Welcome to The Varsity’s All Arts Magazine, the fourth in as many years, and one of the most ambitious we’ve attempted. For the first time, we’ve built the issue around a distinct question, one that challenges any and all expressions of human creativity.
“But is it art?” is by no means an original question, and when considering the theme of this issue we were never under the impression that we were pursuing something profound by posing it. I would like to think that many people have embraced the idea that anything can be art and anyone an artist. With that being said, the question still provides an ideal platform for exploring new, obscure, and contentious forms of art. It allows us to learn why those who engage in them not only think that their creations should be identified as art, but also believe that potential exists to create great works within their chosen medium.

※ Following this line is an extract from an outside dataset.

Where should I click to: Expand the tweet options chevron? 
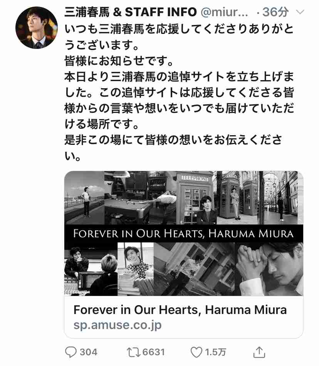click(300, 12)
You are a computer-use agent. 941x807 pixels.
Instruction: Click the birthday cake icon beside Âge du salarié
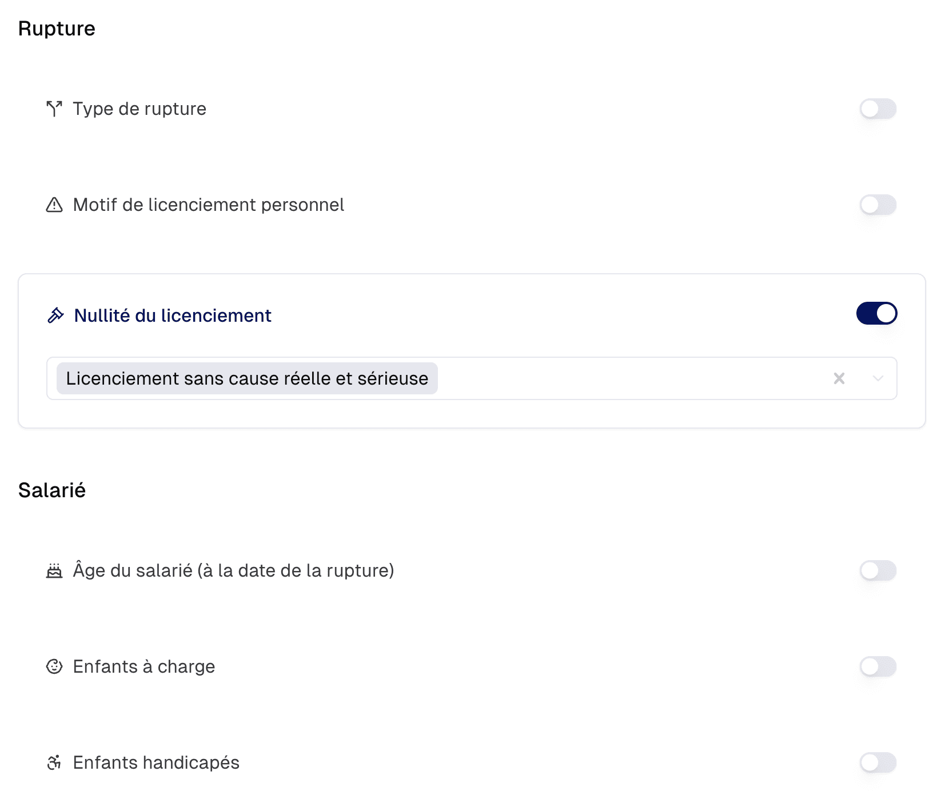point(55,570)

Some of the pieces may surprise you. Erene Stergiopoulos’s exhaustively researched “(Art)ificial Creativity” accentuates a novel development in the ever-shifting artistic paradigm. Does a human need to be the one holding the paintbrush (or any implement of creation for that matter) for a piece to be considered art? Where would human creativity be left if a machine could mimic the process perfectly? Her article transcends the issue’s original question and explores a key aspect of the human.
In one of the more polemical contributions, Jakob Tanner examines the inextricable relationship between creativity and wealth, asking if this is an ultimately harmful association. Through a series of interviews, he finds that it would be spurious to categorically claim that wealth has either positively or negatively affected art — there are, as you will see, many more dimensions to contemplate.

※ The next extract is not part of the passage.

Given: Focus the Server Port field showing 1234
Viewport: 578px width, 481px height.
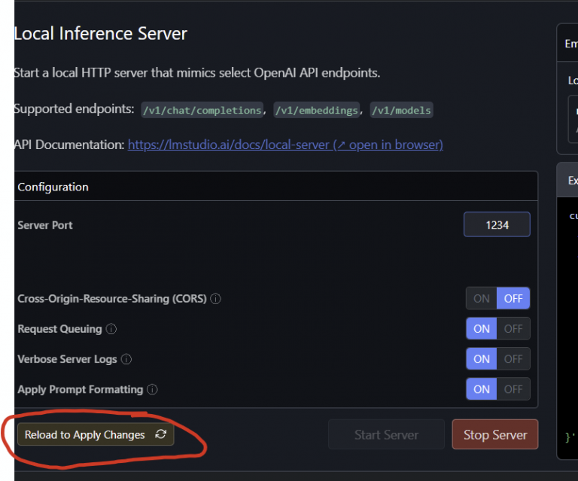Looking at the screenshot, I should click(x=497, y=225).
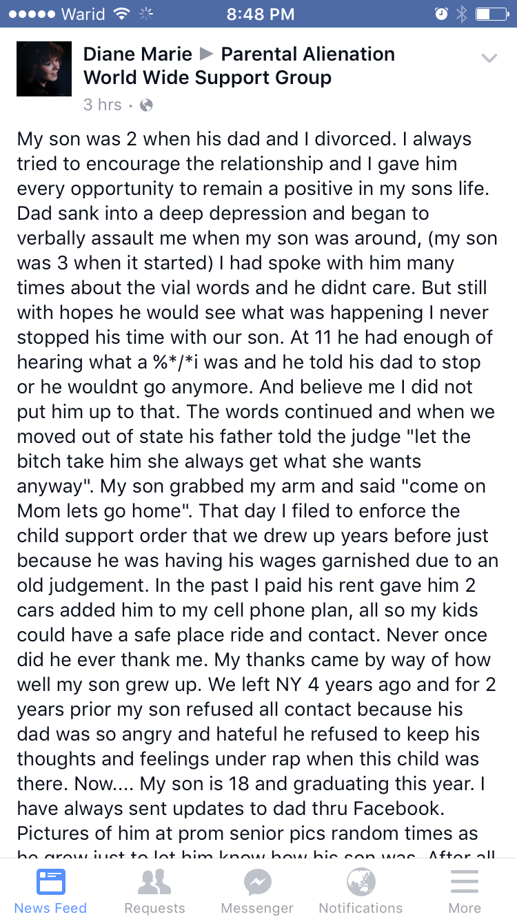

As for the Found Art Scavenger Hunt, I don’t want to spill too much ink on that here — especially since Emily Kellogg has done such a fantastic job elucidating the goals of our little experiment — but let me assure you that the small group of us who participated in the project discovered that suffering is certainly an important element in the artistic process.

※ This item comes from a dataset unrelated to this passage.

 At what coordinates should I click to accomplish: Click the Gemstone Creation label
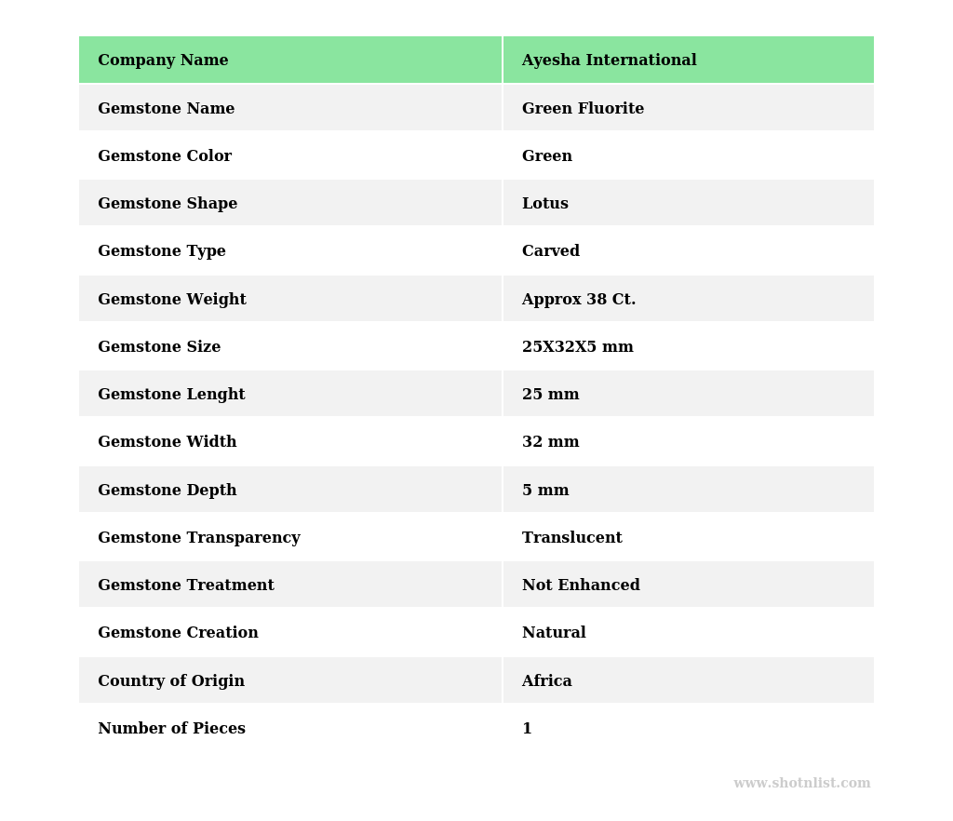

I want to thank all the writers and copy editors who ensured that the content was top notch, and the design team who worked tirelessly to create a visually stunning magazine. It’s been a long weekend (and not the good, day-off, sleeping in type of long weekend) but the final result was worth the stress and sleep deprivation.
You may not agree with all of the points made by the writers and those whom they interviewed. But I suppose that’s inevitable in the subjective realm of art and it reflects one of the more bizarre aspects of our relationships with the creative works of others. There’s a certain kind of pleasure you derive from being repulsed by an aesthetic you dislike and endlessly arguing with an intransigent friend about the merit of a particular work. So I hope you don’t like everything you find here, but I do hope that each story evokes some kind of reaction — be it positive or negative.